Islamic finance could appeal to investors damaged in the credit crisis; new sovereign sukuk

Continued woes in the conventional financial system may make Islamic finance attractive as the industry has not been significantly affected by the credit crisis. A few issuers have delayed sukuk issues, but there have been no writedowns since Islamic financial institutions do not participate in any of the markets for products that were at the center of the credit crisis. Islamic financial institutions had no exposure to toxic products like CDOs and Auction Rate Securities because they do not pass the relatively conservative Shari'ah screens adopted by the industry. The Reuters article linked to did note one way where Islamic finance may be more risky than conventional finance—Shari'ah screens exclude several asset classes, reducing the possibility for diversification. One asset class that is heavily overweighted in the GCC region is real estate. Mohamed Damak at Standard & Poors comments: "A correction of the real estate sector would impact Islamic banks involved in this business line. Islamic finance is not immune from risk"

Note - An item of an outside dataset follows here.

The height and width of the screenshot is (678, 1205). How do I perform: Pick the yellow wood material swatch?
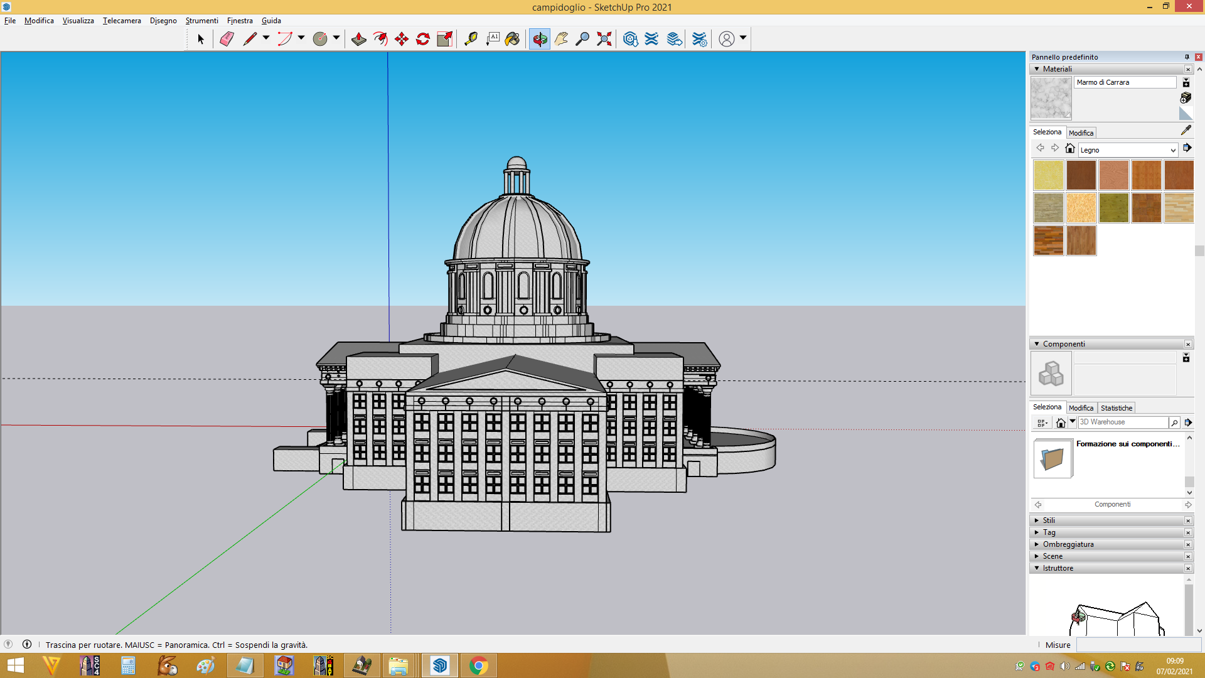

The Indonesian sukuk could spur greater development in the Indonesian sukuk market. As of July 31, there were 4.18 trillion Indoonesian Rupiah ($488 million) in sukuk outstanding, comprising about 5% of the total corporate debt market. In Malaysia, by contrast, sukuk account for nearly 1/3rd of total outstanding corporate debt.

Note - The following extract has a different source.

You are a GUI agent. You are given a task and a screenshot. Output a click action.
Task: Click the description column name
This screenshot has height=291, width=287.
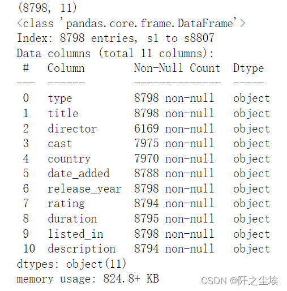point(82,249)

Islamic finance practitioners in the UK expect the number of Islamic investment banks based there to double to 10 in the next five years as part of the international growth of Islamic finance, growing by an estimated 15 percent per year.

Malaysian bank Hong Leong is the first to receive a license to offer Islamic banking services in Hong Kong. Two other banks, Standard Chartered Bank and Royal Bank of Scotland, announced plans to begin offering Islamic banking through subsidiaries in Malaysia. Standard Chartered has received a license and RBS plans to apply for a license.

RGE Monitor analyst Rachel Ziemba provides an analysis of the recent Moody's report on Islamic finance, particularly relating to the influence of GCC sovereign wealth funds in the Islamic finance industry.

An Israeli lawyer working in London suggests that cooperation between Israelis and Palestinians could be helped if Israeli banks began offering Islamic finance or even a sukuk.